# An old cypress in a swamp I frequent



## RedHills (Dec 1, 2019)

Its a grand daddy.


----------



## Cmp1 (Dec 1, 2019)

Nice,,,,


----------



## wvdawg (Dec 1, 2019)

That one has some character - nice shot!


----------



## Philnlucky (Dec 3, 2019)

That's an old one! Thanks for posting.


----------



## RedHills (Dec 3, 2019)

Rest of the story...the top is blowed off it up about 30'. I'd assume that's why it was left. Probably been that way a long time.


----------



## NCHillbilly (Dec 3, 2019)

Very cool! I love big, old "grandfather" trees. I have several that I visit on a regular basis.


----------



## kevin17 (Dec 4, 2019)

Wow that’s an old one


----------



## Nicodemus (Dec 4, 2019)

I know I`m close to home when I see an old cypress like that.


----------



## Mr Bya Lungshot (Dec 4, 2019)

■ **What is asked**
1. List every row below that contains the word "should". Case counts.
2. Please finish out the next part of the forum thread about the old cypress in a swamp, picking up from its last line.

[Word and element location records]
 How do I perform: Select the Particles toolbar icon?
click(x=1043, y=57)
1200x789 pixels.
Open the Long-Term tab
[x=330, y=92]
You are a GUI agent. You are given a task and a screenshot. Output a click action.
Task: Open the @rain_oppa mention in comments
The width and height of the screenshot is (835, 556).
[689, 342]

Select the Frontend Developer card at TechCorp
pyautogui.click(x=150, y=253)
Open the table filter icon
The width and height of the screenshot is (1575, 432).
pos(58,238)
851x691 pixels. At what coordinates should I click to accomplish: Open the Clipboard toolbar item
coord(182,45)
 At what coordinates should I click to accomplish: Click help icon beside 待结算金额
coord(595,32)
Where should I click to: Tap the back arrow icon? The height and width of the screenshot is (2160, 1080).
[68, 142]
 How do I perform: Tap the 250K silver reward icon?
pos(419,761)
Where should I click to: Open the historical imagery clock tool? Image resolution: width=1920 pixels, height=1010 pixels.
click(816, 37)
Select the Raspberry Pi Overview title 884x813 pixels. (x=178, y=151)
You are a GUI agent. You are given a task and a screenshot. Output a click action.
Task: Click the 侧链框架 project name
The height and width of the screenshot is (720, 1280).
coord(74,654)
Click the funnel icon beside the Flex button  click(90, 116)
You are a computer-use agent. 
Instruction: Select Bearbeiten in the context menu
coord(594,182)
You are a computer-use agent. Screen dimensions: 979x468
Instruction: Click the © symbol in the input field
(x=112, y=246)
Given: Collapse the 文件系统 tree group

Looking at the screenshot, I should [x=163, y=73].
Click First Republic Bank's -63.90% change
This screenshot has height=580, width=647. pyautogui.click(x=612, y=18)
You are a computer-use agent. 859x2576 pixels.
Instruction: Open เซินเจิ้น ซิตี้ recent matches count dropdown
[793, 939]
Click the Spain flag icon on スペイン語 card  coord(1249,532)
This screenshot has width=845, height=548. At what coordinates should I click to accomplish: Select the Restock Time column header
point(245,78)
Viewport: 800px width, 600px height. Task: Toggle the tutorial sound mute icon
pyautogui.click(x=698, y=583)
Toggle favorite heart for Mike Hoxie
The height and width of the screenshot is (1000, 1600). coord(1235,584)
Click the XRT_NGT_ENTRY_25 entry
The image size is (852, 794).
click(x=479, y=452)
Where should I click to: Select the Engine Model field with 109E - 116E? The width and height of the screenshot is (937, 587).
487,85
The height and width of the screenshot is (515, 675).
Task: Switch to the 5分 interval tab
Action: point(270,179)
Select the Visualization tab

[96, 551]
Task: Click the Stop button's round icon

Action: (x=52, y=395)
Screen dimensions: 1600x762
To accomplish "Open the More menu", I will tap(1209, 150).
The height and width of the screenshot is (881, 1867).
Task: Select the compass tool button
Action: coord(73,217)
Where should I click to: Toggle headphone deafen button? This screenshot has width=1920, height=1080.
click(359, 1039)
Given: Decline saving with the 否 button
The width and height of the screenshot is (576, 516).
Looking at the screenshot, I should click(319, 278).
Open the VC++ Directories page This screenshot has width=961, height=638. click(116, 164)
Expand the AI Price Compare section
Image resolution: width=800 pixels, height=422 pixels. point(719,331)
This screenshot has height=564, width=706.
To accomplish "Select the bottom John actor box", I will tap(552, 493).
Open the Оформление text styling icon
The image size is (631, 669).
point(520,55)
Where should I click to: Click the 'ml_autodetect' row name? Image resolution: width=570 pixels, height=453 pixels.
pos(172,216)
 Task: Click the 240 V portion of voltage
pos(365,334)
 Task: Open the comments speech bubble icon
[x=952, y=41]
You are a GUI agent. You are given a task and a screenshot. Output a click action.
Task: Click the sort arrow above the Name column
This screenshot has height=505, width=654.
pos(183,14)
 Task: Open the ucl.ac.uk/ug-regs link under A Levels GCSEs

■ **Results of the tasks**
1.
851x691 pixels. At what coordinates should I click to accomplish: Open the Clipboard toolbar item
 At what coordinates should I click to accomplish: Click help icon beside 待结算金额
Where should I click to: Tap the back arrow icon? The height and width of the screenshot is (2160, 1080).
Where should I click to: Open the historical imagery clock tool? Image resolution: width=1920 pixels, height=1010 pixels.
Looking at the screenshot, I should [x=163, y=73].
This screenshot has width=845, height=548. At what coordinates should I click to accomplish: Select the Restock Time column header
Where should I click to: Select the Engine Model field with 109E - 116E? The width and height of the screenshot is (937, 587).
Where should I click to: Toggle headphone deafen button? This screenshot has width=1920, height=1080.
Looking at the screenshot, I should click(319, 278).
Where should I click to: Click the 'ml_autodetect' row name? Image resolution: width=570 pixels, height=453 pixels.

2.
My chainsaw wouldn’t cut it.
Not as long as Im holdin it.
Not that it wouldn’t I wouldn’t.
Not that I’d let it be cut.
I’d be huggin the stump!
How cool is that today’s my birthday.


----------



## rip18 (Dec 6, 2019)

Very nice!  I call those kinds of trees "monarchs of the forest".


----------



## onedude (Dec 7, 2019)

Man that is a  nice one. I love trees. My favorite where I live is the white oak. 

I love going to Joyce Kilmer Memorial Forest in North Carolina. It has some virgin forest. Some trees are probably 7' in diameter at the ground  and they look like they are still 4' or 5' in diameter 100' off the ground. Well worth the stop if you are in the area.


----------



## Deerhead (Dec 20, 2019)

WOW one still exist. I hope no one ever cuts it.


----------



## Cmp1 (Dec 20, 2019)

onedude said:


> Man that is a  nice one. I love trees. My favorite where I live is the white oak.
> 
> I love going to Joyce Kilmer Memorial Forest in North Carolina. It has some virgin forest. Some trees are probably 7' in diameter at the ground  and they look like they are still 4' or 5' in diameter 100' off the ground. Well worth the stop if you are in the area.


Any white birch in the area?


----------



## GeorgiaBob (Dec 20, 2019)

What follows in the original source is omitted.